Erin Donahue '18 at work in the lab at Binghamton University's Summer Research Immersion Program.

As a neuroscience major at Hamilton, Erin Donahue ’18 has stuck mostly to a pre-health curriculum. Donahue has been able to experience several aspects of health study, including clinical research and personal medicine, neither of which piqued her particular interests. “Working toward a more tangible goal and pursuing results that could someday improve the livelihoods of a significant number of people has redirected my medical exploration,” she said.

This summer, Donahue is participating in the Summer Research Immersion (SRI) program at Binghamton University, where she is gaining exposure to the research field.

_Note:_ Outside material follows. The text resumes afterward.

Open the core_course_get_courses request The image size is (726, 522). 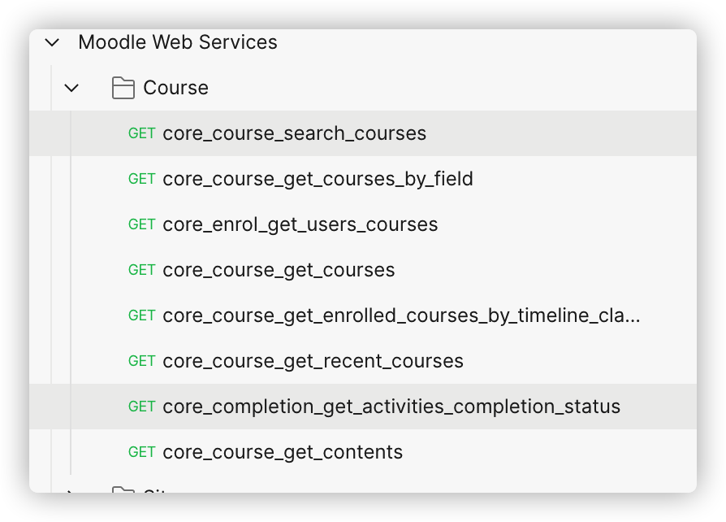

By participating in the program, Donahue will become certified on many lab techniques, allowing her to work on several research projects with the potential for publication and future drug company collaboration.

 Donahue, and the seven other students in the program, spend most of their time in the lab, utilizing a variety of cellular level research techniques. This summer, the group is working on two projects: one is exploring neurotransmitter transporters and trying to understand the role of neurotransmitters in disease, and the other is studying amyloid-beta peptides, which are the underlying cause for Alzheimer’s disease.                                                  

Erin Donahue ’18

Concentration: neuroscience

Hometown: Palos Verdes Estates, Calif.

High School: Palos Verdes High School


read about more student research

The team has been designing detection assays to investigate neurotransmitter uptake and efflux. The project spans from pipetting and working with agar plates and bacteria culture, to advanced mammalian cell work, and reacting peptides.

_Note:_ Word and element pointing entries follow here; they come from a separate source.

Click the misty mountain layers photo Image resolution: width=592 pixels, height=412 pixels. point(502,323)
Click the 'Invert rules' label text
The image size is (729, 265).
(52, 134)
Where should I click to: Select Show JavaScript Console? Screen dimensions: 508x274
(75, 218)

On all lab days, Donahue and the other students spend about 4-6 hours in lab. Other days the group works in a classroom, either learning more about the project, discussing ideas or working on projects and papers. As soon as the team has reviewed all techniques necessary to conduct the project, the group divides into its individual units to work independently. In the end, all data collected will be used collaboratively. 

By the end of the summer, Donahue hopes to have her name on a published article, or on a pending-publication article. However, even if the data does not reveal anything publication-worthy, Donahue will not leave Binghamton empty handed.

Over the course of the 10-week program, Donahue has been exposed to several new lab techniques, learned how to operate a plethora of new equipment and experienced working collaboratively with a research team on a long-term project. “I’ve always known I was interested in pursuing graduate degrees and a career in neuroscience, but working in a lab on a real project has illustrated that that’s what I someday want to do with my life,” she said.